=== Begin Enclosure ===
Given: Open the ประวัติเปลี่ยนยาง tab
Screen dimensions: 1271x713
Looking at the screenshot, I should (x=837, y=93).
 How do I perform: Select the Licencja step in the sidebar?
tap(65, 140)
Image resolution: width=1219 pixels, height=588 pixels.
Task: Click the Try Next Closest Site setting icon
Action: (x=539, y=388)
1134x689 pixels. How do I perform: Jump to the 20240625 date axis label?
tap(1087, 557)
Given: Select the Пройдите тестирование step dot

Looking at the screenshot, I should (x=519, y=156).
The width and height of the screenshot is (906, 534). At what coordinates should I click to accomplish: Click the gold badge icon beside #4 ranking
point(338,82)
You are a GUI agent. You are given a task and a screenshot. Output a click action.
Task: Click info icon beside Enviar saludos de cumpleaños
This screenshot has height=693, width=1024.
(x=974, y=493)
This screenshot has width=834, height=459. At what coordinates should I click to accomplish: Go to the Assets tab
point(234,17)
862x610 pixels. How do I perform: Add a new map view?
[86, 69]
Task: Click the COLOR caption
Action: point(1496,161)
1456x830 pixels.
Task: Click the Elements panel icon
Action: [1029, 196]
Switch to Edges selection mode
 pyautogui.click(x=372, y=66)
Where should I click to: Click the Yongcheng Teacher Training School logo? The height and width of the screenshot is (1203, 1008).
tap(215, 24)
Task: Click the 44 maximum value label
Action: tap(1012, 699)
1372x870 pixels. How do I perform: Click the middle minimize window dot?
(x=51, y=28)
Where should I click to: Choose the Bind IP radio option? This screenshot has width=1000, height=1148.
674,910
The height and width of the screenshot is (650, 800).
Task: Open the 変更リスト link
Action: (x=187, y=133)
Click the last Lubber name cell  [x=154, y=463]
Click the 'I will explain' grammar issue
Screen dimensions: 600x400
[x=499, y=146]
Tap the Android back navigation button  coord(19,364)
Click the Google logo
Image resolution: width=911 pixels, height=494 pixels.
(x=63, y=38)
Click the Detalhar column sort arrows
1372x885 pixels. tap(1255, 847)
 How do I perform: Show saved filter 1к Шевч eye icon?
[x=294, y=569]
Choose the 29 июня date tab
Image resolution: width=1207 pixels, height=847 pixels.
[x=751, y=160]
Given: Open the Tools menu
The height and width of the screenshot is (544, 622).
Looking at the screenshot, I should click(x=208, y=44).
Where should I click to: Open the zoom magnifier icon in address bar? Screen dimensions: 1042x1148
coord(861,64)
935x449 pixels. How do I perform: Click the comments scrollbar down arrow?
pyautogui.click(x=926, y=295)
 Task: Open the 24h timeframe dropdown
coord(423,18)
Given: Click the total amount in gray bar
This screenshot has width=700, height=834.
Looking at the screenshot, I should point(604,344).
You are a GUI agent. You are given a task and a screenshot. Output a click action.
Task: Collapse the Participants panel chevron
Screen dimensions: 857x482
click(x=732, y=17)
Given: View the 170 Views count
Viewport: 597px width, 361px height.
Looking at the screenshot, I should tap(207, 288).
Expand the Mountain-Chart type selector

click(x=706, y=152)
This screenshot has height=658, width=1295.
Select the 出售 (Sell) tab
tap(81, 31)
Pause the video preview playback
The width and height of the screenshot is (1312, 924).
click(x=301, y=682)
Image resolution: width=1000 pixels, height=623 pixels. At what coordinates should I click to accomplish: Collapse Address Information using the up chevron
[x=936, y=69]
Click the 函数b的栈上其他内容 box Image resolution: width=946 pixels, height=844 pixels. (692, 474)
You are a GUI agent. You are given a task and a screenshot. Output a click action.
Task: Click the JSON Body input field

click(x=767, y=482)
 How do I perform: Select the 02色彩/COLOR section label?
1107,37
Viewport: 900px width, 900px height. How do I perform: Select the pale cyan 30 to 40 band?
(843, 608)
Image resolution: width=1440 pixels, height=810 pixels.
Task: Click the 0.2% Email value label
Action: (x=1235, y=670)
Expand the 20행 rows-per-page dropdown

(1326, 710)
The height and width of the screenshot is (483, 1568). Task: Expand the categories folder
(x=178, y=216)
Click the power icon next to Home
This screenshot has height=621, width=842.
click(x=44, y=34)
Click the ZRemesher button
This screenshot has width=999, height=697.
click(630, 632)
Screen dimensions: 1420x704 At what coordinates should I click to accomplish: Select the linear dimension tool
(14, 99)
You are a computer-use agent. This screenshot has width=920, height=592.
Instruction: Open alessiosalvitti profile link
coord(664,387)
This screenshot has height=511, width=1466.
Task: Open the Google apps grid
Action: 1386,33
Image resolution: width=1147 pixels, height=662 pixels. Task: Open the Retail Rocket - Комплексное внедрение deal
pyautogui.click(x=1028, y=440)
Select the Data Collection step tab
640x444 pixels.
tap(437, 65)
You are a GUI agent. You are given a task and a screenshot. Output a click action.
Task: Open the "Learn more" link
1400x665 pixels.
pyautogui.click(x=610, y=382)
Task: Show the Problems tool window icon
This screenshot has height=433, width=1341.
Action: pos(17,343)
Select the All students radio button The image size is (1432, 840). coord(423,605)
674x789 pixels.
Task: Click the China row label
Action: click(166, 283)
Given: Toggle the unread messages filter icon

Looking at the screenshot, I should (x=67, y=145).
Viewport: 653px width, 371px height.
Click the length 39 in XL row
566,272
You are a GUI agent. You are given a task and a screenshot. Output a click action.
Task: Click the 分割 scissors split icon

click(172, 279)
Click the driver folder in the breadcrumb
=== End Enclosure ===
(GOAL OF THE EXERCISE):
Lines from the one containing "Viewport: 653px width, 371px height." to the last line above, both included: copy these exactly and write nothing else.

(RESPONSE AREA):
Viewport: 653px width, 371px height.
Click the length 39 in XL row
566,272
You are a GUI agent. You are given a task and a screenshot. Output a click action.
Task: Click the 分割 scissors split icon

click(172, 279)
Click the driver folder in the breadcrumb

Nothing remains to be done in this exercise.